The Secret Agent on Flight 101: A Dixonian Treatise on Fantastic Normalcy
by Brian Porick
"How can the hand be quicker than the eye? That's hard to believe!" (Dixon 1) remarks Chet Morton to open The Secret Agent on Flight 101, Franklin W. Dixon's 46th entry into the Hardy Boys mystery series. In typical Dixonian fashion, this statement contains more truth than a quick reading might lead one to believe. The Secret Agent on Flight 101 has long been criticized as one of the worst books in the Hardy Boys canon. It is easy to see how that might be the case. Critics point to lack of continuity and sheer absurdity of the events described within as being evidence as to the book's failure to be grounded in plausibility. However, Dixon's opening statement makes the more observant reader realize that much like the hand can indeed be quicker than the eye (as hard as it is to believe), the fantastic can be more true to reality than the mundane. The point Dixon is attempting to make is that normalcy is not equivalent to ordinariness; rather, people's lives can often be comprised of a series of extra-ordinary moments, and it is quite a normal thing. This is particularly the case for the likes of Frank and Joe Hardy, as they are asked to trace an international ring of spies headed up by a particulary slippery magician named the Incredible Hexton.
One cue that Dixon throws the reader that he is up to more than what seems is through his use of absurd acronyms. After 45 volumes of contemplative, complex thought, it is hard for any Hardy Boys fan to really think that Dixon would present his audience with such an obvious example of silliness. One has to admit that the acronyms for the Undercover Global League of Informants (or UGLI) and Secret Knowledge of
Organized Lawbreakers (or SKOOL) (Dixon 13-14) are nothing less than insulting. Why would a reader ever believe that these could pass as legitimate acronyms of espionage organizations? But that is precisely Dixon's point. He wants his reader to realize that the mere fact that these are such laughable acronyms is to cause the reader to consider the absurdity of some things that he might consider ordinary.
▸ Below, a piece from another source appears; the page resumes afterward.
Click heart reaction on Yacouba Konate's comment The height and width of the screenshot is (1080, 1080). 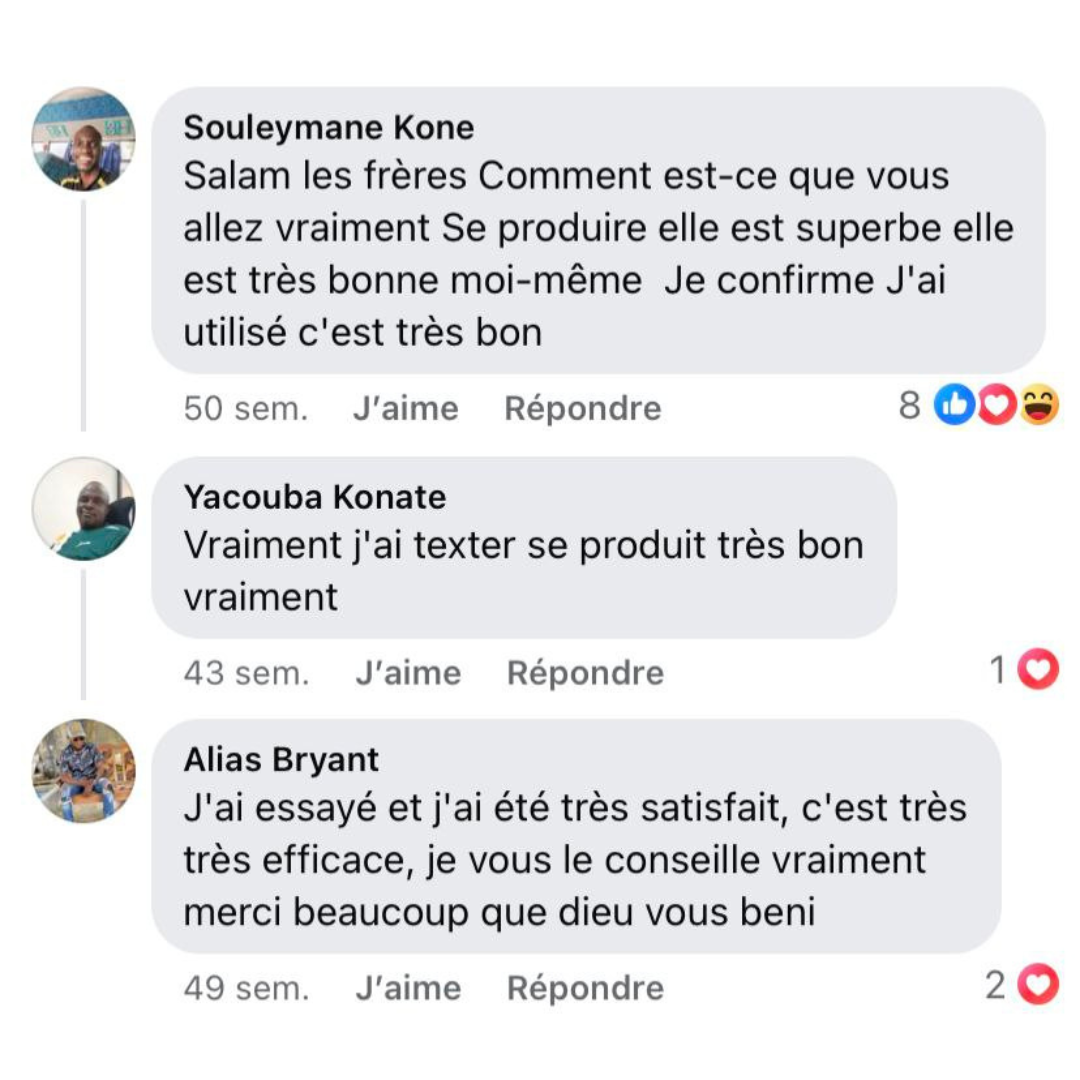click(x=1038, y=671)
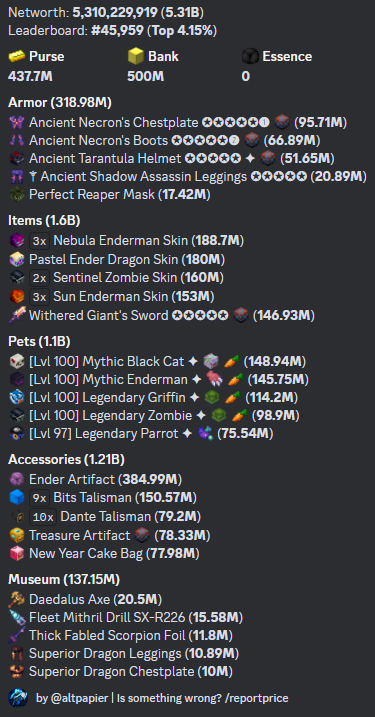
Task: Click the footer avatar thumbnail
Action: tap(18, 698)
Another cue toward the end of Dixon's fantastic normalcy is the sheer number of airplane mishaps the Hardys get into over the course of the novel. They are first caught in a plane that is "diving vertically toward the ground" (Dixon 51). Later, Frank manages to get snagged to the tail of a helioplane as it's taking off (Dixon 83), but of course, this doesn't stop him later from climbing out on the wing of a plane thousands of feet in the air in order to remove a bomb from the nacelle of the engine (Dixon 109). One would think by this point, the Hardys would learn to avoid planes altogether, but right near the end of the mystery, they manage to get into a plane which runs out of gas and crashes into the ocean (Dixon 168). Why on earth would Dixon allow this many aerial catastrophes to occur, unless there were a larger purpose behind it all? Thankfully, for the careful Hardy Boys reader this purpose becomes increasingly clear. Isn't it those strange series of occurrences that make one's life fantastic?
Dixon best sums his own point with the words of Jack Wayne, the Hardy's pilot friend. Jack describes flying to the Hardys, but the observant reader quickly realizes that this is a metaphor for the author's larger purpose. Wayne says, "I was once told that flying involves long hours of boredom, interrupted by moments of extreme fright" (Dixon 85). It is the normalcy of the fantastic interrupting the mundane that gives life its interest and keeps us as humans on our toes. There is a certain absurdity to this jaunting rhythmof life, but Dixon points out that perhaps it is best to embrace it instead of trying to supress it. This lesson was clearly important enough to Dixon that he would risk the mass criticism that has come with the release of Secret Agent on Flight 101. If the Hardy Boys fan can look past the critics and find Dixon's underlying threads of truth, he will come away from this book well rewarded.